--- Start of SUPPLIED PASSAGE ---
But now, during sacred freshmen bonding movie time: No phones allowed.

“‘Zero dark thirty,’ we put our phones down,” Henry, of Indianapolis, said of the darkness policy during movie nights. “Nothing but the movie, no lights, no phones, just the TV screen.

“Just being around each other is fun. That’s how we build relationships and, hopefully, we keep doing that.”

The four-star quintet of Henry, Clarkston’s Foster Loyer and Thomas Kithier, Belleville’s Gabe Brown, and Marcus Bingham Jr. of Grand Rapids Catholic Central hope to make their marks on coach Tom Izzo’s program in their own ways.

But together, they have big goals.

“I really want to come out with a bang this year and I want us to go get the championship,” Brown said Tuesday at the Moneyball Pro-Am summer league in Lansing. “Coach Izzo is trying to push us, get that winning mentality in us.”

The No. 17-rated national recruiting class by the composite list and No. 14 by, the Spartans freshmen hope to get used to the speed of the college game quickly, and bulk up in the cafeteria and weight room, the usual freshmen goals.

Loyer, who won Mr. Basketball after leading Clarkston to the Class A state championship last season, said he’s gained 10 pounds to get up to 166, and the 6-foot point guard brought his flair to his Moneyball debut, shooting from deep and making plays off the dribble.

“Moneyball is a time to come out here and have a little fun,” said Loyer, who saw style up close as a ballboy for Allen Iverson when his father, John, was an assistant coach for the Philadelphia 76ers. “They dunk, but I don’t.”

Elite athleticism seems to be the calling card for Brown, known as “Bubba,” as he was doing chin-ups with the rim at Moneyball, throwing seven dunks down for the fans, including one between the legs in the final minute, capping a 32-point night in a win.

He then danced at the buzzer, showing off his retirement plan.

“I feel like after basketball, I could be a dancer,” he said. “I wanted to show them my athleticism and wanted to give them a little sneak peek.”
--- End of SUPPLIED PASSAGE ---
**WRITTEN EXERCISE A**. Retype the passage of the article on the basketball freshmen between "The No. 17-rated" and "usual freshmen goals.", inclusive.
The rows that follow are unrelated to the article on the basketball freshmen and were drawn from a separate source.
--- Start of MATERIAL PROVIDED ---
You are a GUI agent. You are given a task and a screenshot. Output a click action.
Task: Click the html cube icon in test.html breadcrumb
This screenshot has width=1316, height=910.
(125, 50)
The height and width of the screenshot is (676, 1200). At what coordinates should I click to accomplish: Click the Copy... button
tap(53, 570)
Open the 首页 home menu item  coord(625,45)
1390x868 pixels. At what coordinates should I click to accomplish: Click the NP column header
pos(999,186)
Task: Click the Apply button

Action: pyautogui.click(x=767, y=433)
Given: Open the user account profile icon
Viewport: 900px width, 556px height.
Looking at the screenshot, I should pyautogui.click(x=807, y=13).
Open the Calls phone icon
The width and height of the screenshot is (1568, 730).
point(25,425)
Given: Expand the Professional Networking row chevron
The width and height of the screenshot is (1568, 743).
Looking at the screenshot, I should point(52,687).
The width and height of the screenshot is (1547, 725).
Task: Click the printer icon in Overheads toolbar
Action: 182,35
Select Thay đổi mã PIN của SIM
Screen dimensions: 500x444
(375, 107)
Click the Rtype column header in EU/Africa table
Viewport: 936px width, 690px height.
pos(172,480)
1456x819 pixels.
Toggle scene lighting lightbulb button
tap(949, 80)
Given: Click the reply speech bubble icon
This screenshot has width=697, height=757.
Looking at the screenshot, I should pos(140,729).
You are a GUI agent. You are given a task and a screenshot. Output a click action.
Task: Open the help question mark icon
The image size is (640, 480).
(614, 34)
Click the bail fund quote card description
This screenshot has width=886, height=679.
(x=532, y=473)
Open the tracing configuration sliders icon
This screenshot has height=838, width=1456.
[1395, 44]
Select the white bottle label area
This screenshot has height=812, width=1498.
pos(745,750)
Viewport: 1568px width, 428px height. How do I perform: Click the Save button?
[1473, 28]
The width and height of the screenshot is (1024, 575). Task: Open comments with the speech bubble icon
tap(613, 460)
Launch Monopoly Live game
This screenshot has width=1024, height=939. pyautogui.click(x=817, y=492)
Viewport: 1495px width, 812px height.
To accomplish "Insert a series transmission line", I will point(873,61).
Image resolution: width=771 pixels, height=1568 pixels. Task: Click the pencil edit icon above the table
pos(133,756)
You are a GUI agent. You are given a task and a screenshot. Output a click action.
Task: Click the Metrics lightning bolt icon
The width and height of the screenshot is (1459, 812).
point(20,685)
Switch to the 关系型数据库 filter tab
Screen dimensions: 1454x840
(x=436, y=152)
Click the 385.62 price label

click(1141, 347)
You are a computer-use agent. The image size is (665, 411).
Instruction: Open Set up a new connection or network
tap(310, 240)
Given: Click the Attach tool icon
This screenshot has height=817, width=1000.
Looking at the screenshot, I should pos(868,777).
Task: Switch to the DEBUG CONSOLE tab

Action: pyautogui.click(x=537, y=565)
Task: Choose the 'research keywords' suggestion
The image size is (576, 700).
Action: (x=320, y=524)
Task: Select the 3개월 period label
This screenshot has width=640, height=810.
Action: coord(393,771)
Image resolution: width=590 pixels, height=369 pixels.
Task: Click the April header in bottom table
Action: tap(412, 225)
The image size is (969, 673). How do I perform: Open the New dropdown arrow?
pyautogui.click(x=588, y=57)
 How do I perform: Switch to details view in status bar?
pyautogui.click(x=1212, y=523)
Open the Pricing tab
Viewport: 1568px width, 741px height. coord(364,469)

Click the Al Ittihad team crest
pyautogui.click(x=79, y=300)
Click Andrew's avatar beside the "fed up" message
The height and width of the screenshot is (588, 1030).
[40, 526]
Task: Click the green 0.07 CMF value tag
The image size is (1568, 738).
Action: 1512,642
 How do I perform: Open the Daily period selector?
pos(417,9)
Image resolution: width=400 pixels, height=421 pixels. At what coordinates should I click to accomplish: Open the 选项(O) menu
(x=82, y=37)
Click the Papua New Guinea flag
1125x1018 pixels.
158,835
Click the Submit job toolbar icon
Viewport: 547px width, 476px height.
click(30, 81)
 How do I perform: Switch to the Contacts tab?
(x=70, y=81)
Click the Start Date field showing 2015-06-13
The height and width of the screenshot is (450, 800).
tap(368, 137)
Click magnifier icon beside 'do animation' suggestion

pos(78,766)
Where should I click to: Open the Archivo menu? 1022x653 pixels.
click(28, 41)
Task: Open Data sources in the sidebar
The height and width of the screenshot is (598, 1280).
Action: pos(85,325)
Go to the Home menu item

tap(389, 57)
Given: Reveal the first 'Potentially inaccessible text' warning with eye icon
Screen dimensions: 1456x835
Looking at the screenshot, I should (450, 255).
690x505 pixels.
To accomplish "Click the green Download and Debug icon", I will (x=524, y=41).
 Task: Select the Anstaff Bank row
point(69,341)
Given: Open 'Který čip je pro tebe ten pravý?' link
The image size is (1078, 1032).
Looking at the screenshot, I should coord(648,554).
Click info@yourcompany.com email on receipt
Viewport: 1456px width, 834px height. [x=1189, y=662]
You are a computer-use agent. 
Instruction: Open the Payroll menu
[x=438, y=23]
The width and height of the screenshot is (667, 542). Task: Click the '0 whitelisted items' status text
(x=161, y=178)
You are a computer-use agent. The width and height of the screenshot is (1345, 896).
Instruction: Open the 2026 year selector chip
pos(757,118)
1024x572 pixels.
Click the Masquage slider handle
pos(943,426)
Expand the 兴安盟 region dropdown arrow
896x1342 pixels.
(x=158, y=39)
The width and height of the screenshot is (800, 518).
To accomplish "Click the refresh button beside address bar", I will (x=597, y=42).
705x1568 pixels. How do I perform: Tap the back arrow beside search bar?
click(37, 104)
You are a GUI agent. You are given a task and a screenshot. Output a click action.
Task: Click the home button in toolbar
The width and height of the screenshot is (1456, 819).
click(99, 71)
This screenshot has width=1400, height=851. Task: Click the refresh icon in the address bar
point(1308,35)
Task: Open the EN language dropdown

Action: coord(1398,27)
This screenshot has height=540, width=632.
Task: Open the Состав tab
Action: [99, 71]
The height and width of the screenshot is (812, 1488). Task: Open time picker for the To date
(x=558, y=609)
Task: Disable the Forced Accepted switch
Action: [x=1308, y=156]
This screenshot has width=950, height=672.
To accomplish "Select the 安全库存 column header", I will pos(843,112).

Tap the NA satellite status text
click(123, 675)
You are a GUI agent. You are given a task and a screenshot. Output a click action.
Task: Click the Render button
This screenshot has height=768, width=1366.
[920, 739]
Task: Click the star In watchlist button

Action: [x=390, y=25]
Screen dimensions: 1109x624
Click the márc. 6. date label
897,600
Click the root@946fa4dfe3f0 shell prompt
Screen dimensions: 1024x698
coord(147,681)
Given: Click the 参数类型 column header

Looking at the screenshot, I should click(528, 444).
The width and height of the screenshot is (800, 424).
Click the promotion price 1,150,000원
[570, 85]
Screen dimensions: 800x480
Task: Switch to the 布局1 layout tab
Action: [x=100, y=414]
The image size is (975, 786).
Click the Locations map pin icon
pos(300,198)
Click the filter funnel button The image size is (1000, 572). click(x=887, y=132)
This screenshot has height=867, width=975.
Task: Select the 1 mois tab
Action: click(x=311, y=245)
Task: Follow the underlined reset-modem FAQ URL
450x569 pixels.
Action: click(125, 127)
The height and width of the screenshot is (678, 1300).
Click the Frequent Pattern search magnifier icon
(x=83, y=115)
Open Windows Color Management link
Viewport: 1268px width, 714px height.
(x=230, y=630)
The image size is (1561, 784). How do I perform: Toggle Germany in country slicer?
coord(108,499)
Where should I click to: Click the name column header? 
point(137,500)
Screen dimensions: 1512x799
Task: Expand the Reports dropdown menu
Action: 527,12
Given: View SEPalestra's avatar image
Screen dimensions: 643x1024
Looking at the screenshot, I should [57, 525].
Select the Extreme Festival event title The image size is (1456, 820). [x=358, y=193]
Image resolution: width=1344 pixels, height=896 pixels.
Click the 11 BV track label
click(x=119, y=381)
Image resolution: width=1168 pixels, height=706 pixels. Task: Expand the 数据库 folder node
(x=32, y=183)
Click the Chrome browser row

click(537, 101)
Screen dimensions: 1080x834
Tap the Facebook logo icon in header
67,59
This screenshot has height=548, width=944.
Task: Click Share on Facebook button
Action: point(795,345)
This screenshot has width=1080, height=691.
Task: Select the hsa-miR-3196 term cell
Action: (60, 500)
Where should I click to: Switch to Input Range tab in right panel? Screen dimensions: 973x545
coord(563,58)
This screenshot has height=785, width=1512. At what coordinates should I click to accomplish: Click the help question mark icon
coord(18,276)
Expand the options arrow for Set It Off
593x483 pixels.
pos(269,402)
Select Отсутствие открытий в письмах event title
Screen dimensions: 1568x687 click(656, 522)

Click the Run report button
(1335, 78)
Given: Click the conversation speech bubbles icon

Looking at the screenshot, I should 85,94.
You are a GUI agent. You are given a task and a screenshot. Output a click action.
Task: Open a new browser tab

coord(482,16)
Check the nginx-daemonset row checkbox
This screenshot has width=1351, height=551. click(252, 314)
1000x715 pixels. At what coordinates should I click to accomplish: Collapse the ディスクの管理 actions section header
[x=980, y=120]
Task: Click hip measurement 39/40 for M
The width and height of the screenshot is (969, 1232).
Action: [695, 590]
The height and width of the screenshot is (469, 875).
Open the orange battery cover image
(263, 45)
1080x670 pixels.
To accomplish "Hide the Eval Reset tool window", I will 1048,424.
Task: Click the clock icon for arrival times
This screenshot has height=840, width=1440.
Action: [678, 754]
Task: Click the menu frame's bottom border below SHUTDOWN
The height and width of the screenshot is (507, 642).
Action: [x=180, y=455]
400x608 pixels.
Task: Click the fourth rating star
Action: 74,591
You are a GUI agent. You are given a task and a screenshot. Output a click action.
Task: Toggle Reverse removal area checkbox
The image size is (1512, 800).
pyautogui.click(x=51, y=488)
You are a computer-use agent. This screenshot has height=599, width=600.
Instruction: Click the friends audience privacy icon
--- End of MATERIAL PROVIDED ---
**WRITTEN EXERCISE B**. Echo the rows between the lines holding "The width and height of the screenshot is (667, 542)." and "click(37, 104)", inclusive.

**TASK OUTPUT A**.
The No. 17-rated national recruiting class by the composite list and No. 14 by, the Spartans freshmen hope to get used to the speed of the college game quickly, and bulk up in the cafeteria and weight room, the usual freshmen goals.

**TASK OUTPUT B**.
The width and height of the screenshot is (667, 542). Task: Click the '0 whitelisted items' status text
(x=161, y=178)
You are a computer-use agent. The width and height of the screenshot is (1345, 896).
Instruction: Open the 2026 year selector chip
pos(757,118)
1024x572 pixels.
Click the Masquage slider handle
pos(943,426)
Expand the 兴安盟 region dropdown arrow
896x1342 pixels.
(x=158, y=39)
The width and height of the screenshot is (800, 518).
To accomplish "Click the refresh button beside address bar", I will (x=597, y=42).
705x1568 pixels. How do I perform: Tap the back arrow beside search bar?
click(37, 104)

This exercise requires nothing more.